■ Passage provided:
* * * * * * * * *
The similarity evaluation of variable names described in the previous section forms the foundation for detecting the confusing variable pair. In general, a software product includes many source files, and each source file has various variables. Hence, it is not easy to extract all variable pairs and evaluate their similarities, even if we focus only on compound names. To support programmers with the detection of confusing variable pairs, we developed tool support for Java and Python programs. We describe the support tools in this section.

5.1 Outline

Both support tools for Java and Python process a source file and output the detection report in the following steps (Fig. 3).
1.
The tool parses the source file and obtains the abstract syntax tree (AST) data.
 
2.
It analyzes the AST and extracts the variables with compound names. The tool produces the variable table providing the variable’s name, type, kind (local variable, class field, etc.) and scope information.
 
3.
The tool extracts the variable pairs whose scopes overlap, i.e., the candidate set of confusing variable pairs, from the variable table.
 
4.
For each variable pair in the candidate set, the tool computes the similarity between their names from both string and semantic perspectives.
 
5.
Finally, the tool warns the variable pairs using the pre-defined similarity thresholds and sorts them to output the confusing variable pair report.
 
For the convenience of developing parsers, we separately developed the analysis program corresponding to steps 1 and 2 for Java and Python, respectively. The programs corresponding to the remaining steps are common to Java and Python but use different Doc2Vec models and thresholds for these languages. The support tools are available from our public repository https://​github.​com/​amanhirohisa/​cvpfinder.
* * * * * * * * *
■ Dataset extract:
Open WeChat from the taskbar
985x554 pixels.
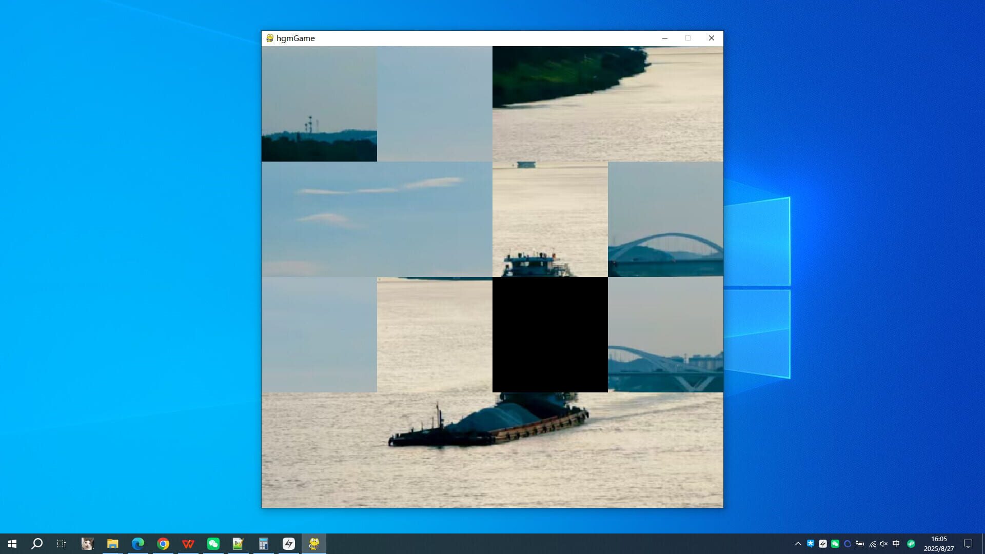click(212, 544)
* * * * * * * * *
■ Exercise: According to the passage on the variable-pair detection tools, which steps were developed separately for Java and Python? The material above isn't needed for this.

■ Task output: Steps 1 and 2: parsing the source file into an AST and extracting the variables with compound names.